Quote exactly the lines from the one with "This screenshot has width=329, height=713." to the end of the data, both included; omit the pictures.
───── PROVIDED DATA
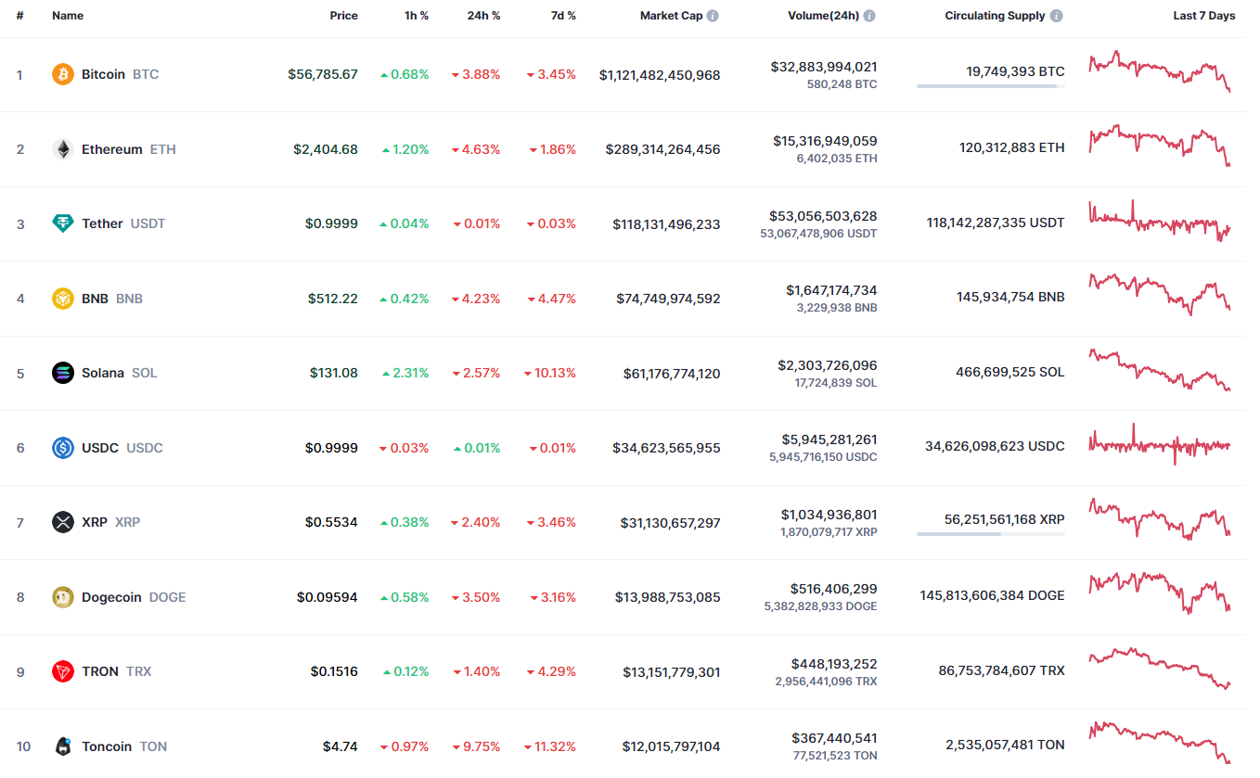This screenshot has height=778, width=1260.
Task: Click Toncoin's 7-day price chart
Action: (x=1160, y=745)
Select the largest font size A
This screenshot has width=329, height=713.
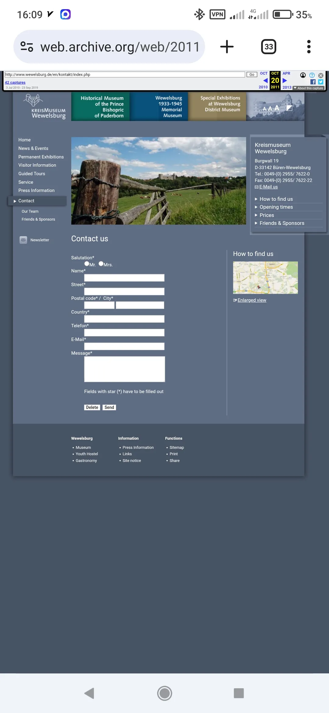277,108
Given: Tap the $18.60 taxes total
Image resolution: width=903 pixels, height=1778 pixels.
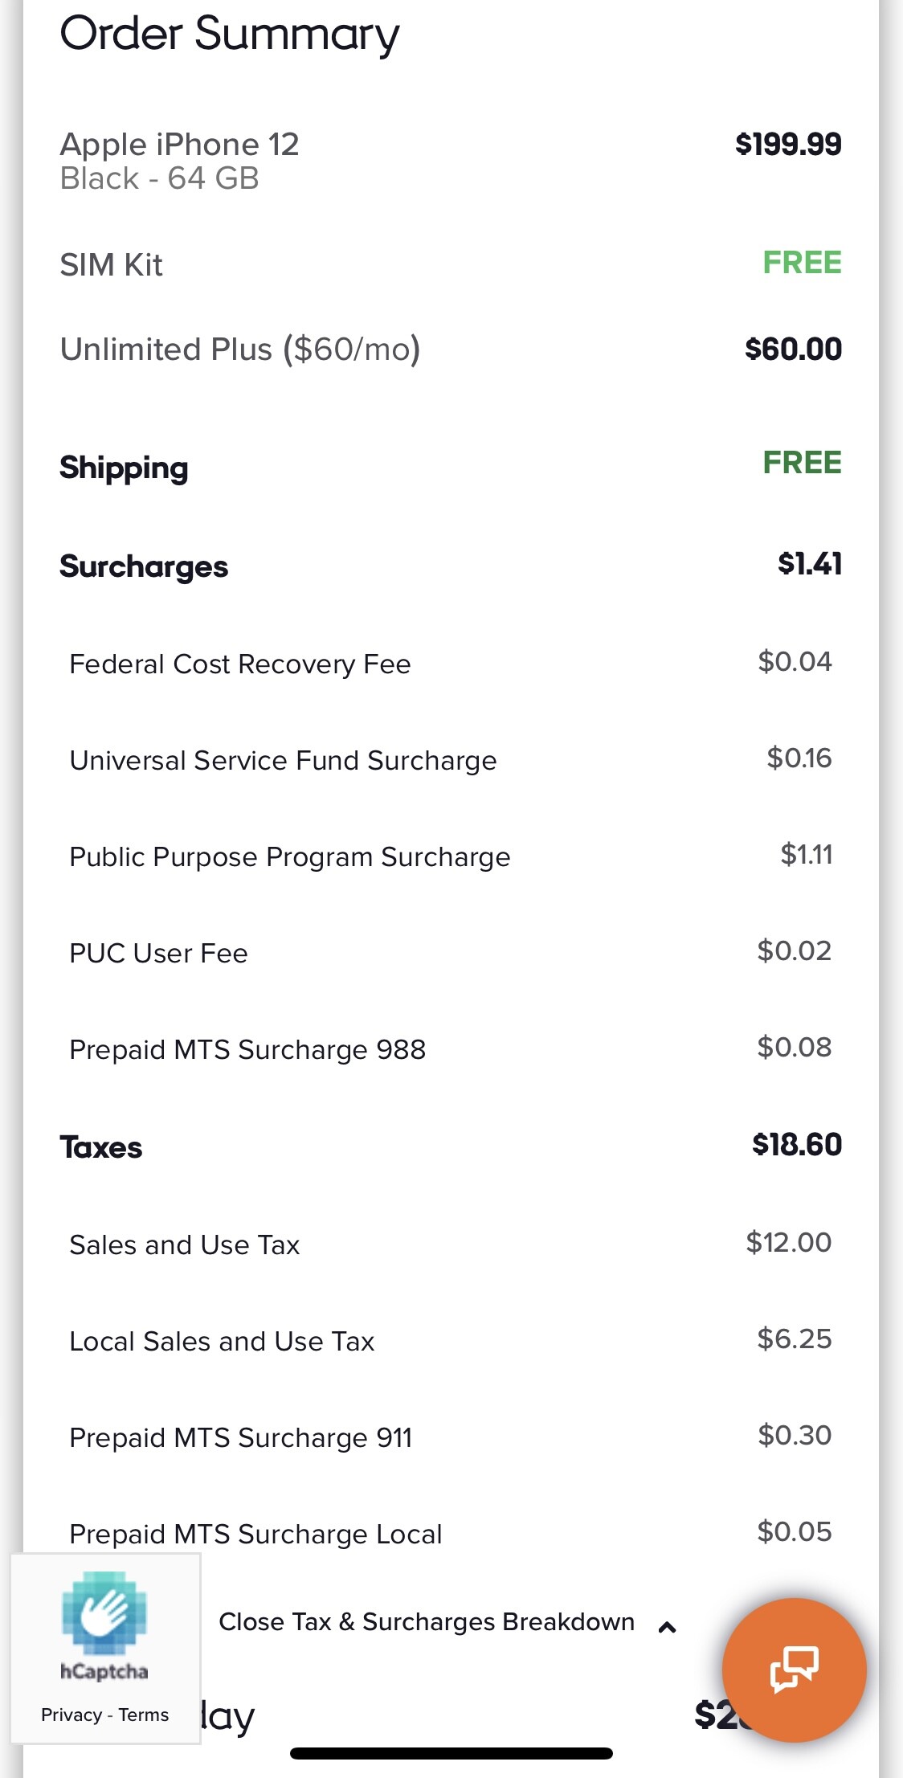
──────────
ANSWER TO THIS PROBLEM:
This screenshot has width=329, height=713.
277,108
Given: Tap the $18.60 taxes total
Image resolution: width=903 pixels, height=1778 pixels.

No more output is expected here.